**Work required:**
From the Yukon travel piece, copy the stretch from "But then again" through "Klondike Gold Rush?" word for word.

**Source extract:**
★ ★ ★ ★

It’s three in the morning and we’re out walking the streets of Whitehorse.
The darned sun just won’t go down. Our minds have been fooled by a ‘Yukon blue’ sky that won’t fade to black and we are wide awake.
But then again – as our pals at Boreale Mountain Biking like to say – “In the Yukon, sleep is for winter.”
Our inaugural trip to Canada’s romantic north involved four jam-packed days – enough to get a good taste of this storied territory and leave us thirsting for more.
My coolest memories of Dawson City – which draws about 60,000 visitors annually given its synonymous status with the 1898 Klondike Gold Rush?
– Meeting a gold nugget-loving miner named Jim Archibald who’s been panning since the 60’s. He actually let me hold a small leather pouch containing about $23,000 worth of solid gold nuggets – never taking his eye off the prize, of course. Can you say “really heavy”?
– The sweet fragrance of beautifully beaded, smoked moose hide moccasins – handmade by local First Nations artisans and for sale at the Danoja Zho Cultural Centre.
(For the record, I didn’t have time to do the The Toe – but I’m O.K. with that.)
As for highlights from Toque’s train trip to Alaska?
– Climbing almost 3,000 feet in just 20 miles, traveling from lush green forest into treeless terrain that resembled the surface of a snowy moon and gliding down into the port town of Skagway which was touristy but fun, complete with saloons and faux whorehouses. (Assuming they were faux?)
– The bus trip back to Whitehorse which included a visit to the town of Carcross – previously known as Caribou Crossing – which sits beside Bennett Beach, said to be one of the top beaches in Canada. Easy to imagine this sandy mecca teeming with Coppertone-covered teenagers come summer.
– The Carcross Desert – found along the South Klondike Highway. At a mere 640 acres or one square mile, it’s considered to be the smallest desert in the world. These out-of-place dunes are used by locals for sandboarding. Who knew?
After rallying back in Whitehorse, we were – naturally – on a quest to find gold and the saloons in town were only too happy to oblige.

★ ★ ★ ★

**Provided data:**
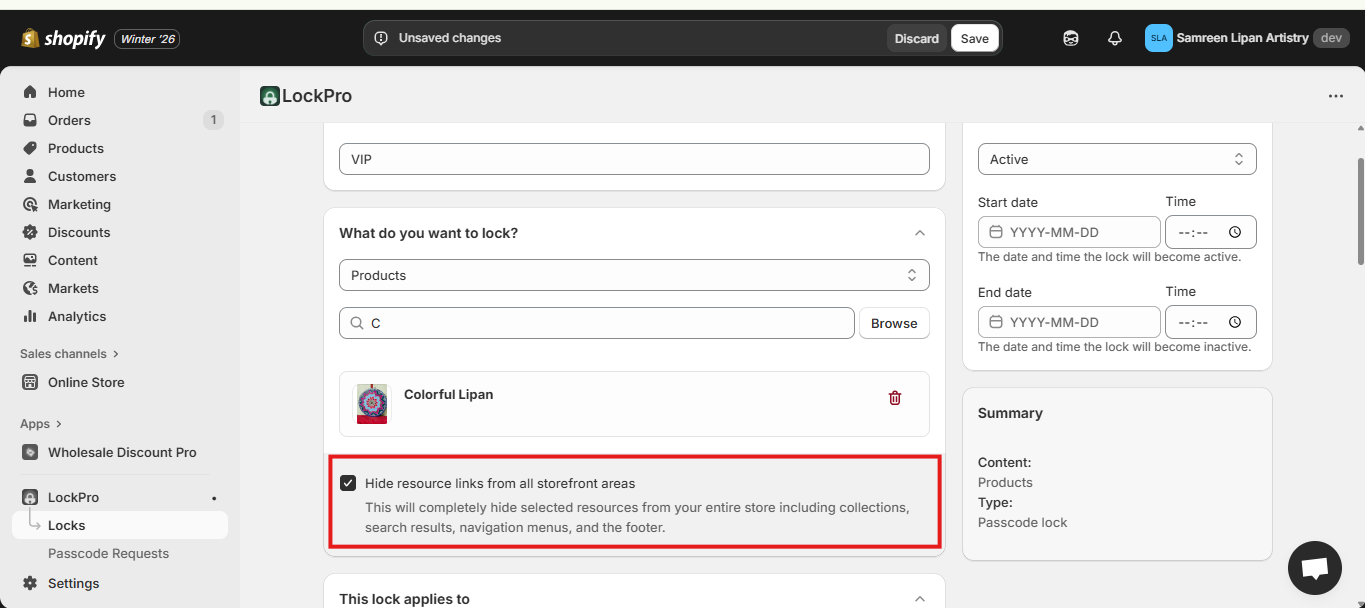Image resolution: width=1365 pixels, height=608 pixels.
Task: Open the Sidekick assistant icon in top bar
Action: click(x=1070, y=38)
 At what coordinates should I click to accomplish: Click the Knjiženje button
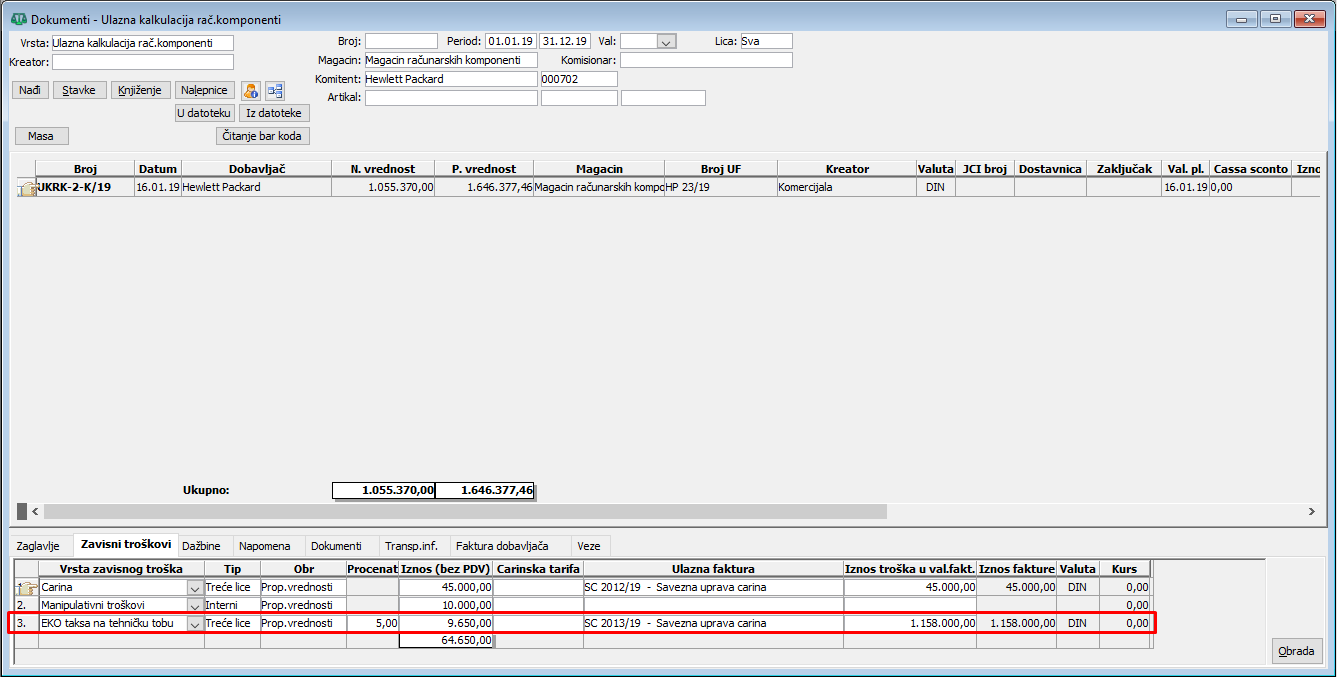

★ ★ ★ ★

**Result of the exercise:**
But then again – as our pals at Boreale Mountain Biking like to say – “In the Yukon, sleep is for winter.”
Our inaugural trip to Canada’s romantic north involved four jam-packed days – enough to get a good taste of this storied territory and leave us thirsting for more.
My coolest memories of Dawson City – which draws about 60,000 visitors annually given its synonymous status with the 1898 Klondike Gold Rush?